2. Role of CoQ in Aging and Age-Associated Metabolic Disorders

The accumulation of dysfunctional mitochondria is a shared feature of both aging and metabolic disorders [156,157,158,159][56][57][58][59]. Evidence indicating the essential role of mitochondrial physiology in the increasing dysfunction of tissues and organs during aging has been accumulating over the last few years [160,161][60][61]. This indicates that any therapy able to maintain a balanced mitochondrial turnover and dynamics can delay age-associated metabolic diseases and improve functionality during the progression of aging [1,4,39][48][53][1].
The essential role of CoQ in the maintenance of mitochondrial activities and in the prevention of oxidative damage in cells and plasma lipoproteins points to its importance in aging and in age-related diseases [1,162][48][62]. However, it is not clear if the decrease in CoQ levels associated with aging is the cause of mitochondrial dysfunction or a consequence of the deterioration of the turnover and dynamics of mitochondria found in metabolic diseases and aging [157,160,163][57][60][63].
We can consider that the secondary CoQ deficiency associated with aging may be a consequence of OXPHOS dysfunction [126][64]. Several CoQ biosynthesis genes were downregulated in mice showing impaired mtDNA gene expression [126][64]. Many components of the CoQ-synthome suffered a clear decrease in mitochondria: COQ3, COQ5, COQ6, COQ7, COQ8A/ADCK3, COQ9, and COQ10A. On the other hand, two of these enzymes (PDSS2 and COQ8B/ADCK4) increased, indicating a different response of the members of the synthome to mitochondrial dysfunction [126][64]. Additionally, COQ8A/ADCK3 and COQ8B/ADCK4 are regulated depending on the glycolytic or respiratory conditions, indicating a response to the metabolic conditions [164][65]. It has been recently reported that in glioma cells, the inhibition of CoQ biosynthesis is associated with the stabilization of HIF-1 and the switch toward glycolysis, introducing a mechanism in the regulation of the metabolism and the development of cancer [165][66].
The decrease in CoQ levels found in mutants and in aged animals could be a response to the equilibrium to maintain a balanced activity of the ETC. However, we cannot discard a side effect of OXPHOS dysfunction that affects activities in the inner mitochondrial membrane that regulate CoQ synthesis [67][29], and the transport of proteins into the mitochondrial matrix that can destabilize the CoQ-synthome [126][64].
Interestingly, the maintenance of balanced mitochondrial dynamics is essential to avoid mitochondrial dysfunction during aging and metabolic diseases [156][56]. The transport of polyprenyl pyrophosphate from endoplasmic reticulum to mitochondria is severely affected in mitofusin2 (MFN2) KO mice and causes CoQ deficiency [147][67]. MFN2 is directly involved in mitochondrial fusion [166][68], and also in the tethering of mitochondria to the ER [167][69]. Communication between the ER and mitochondria affects many physiological processes, and its alteration has been associated with aging [168][70] and many chronic pathologies associated with aging, such as neurodegenerative diseases, metabolic syndromes, and cancer [169][71].
On the other hand, a depletion in CoQ levels activates mitophagy [170][72] and increases the dysfunction of mitochondria associated with higher oxidative stress and apoptosis in cultured cells [171][73]. Further, a depletion in CoQ levels would not only add more disturbing factors for mitochondrial physiology, but also affects membrane antioxidant activities.
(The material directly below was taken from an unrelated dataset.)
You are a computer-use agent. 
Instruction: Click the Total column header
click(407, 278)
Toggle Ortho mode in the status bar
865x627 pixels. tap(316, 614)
This cycle would accelerate mitochondrial dysfunction while aggravating oxidative stress.
In support of the key role of CoQ in the delay of this vicious cycle, recent studies have proposed the therapeutic use of CoQ, or bioactive compounds able to increase its levels, to reduce the progression of age-related diseases and to improve healthy aging [39,172,173][1][74][75]. Treatments with ubiquinol can rescue statin-associated mitochondrial dysfunction and rhabdomyolysis, indicating that a depletion in CoQ levels in muscle causes mitochondrial dysfunction through the chronic use of statins [174][76]. Lower CoQ levels have been recently associated with the progress of chronic kidney diseases [175][77].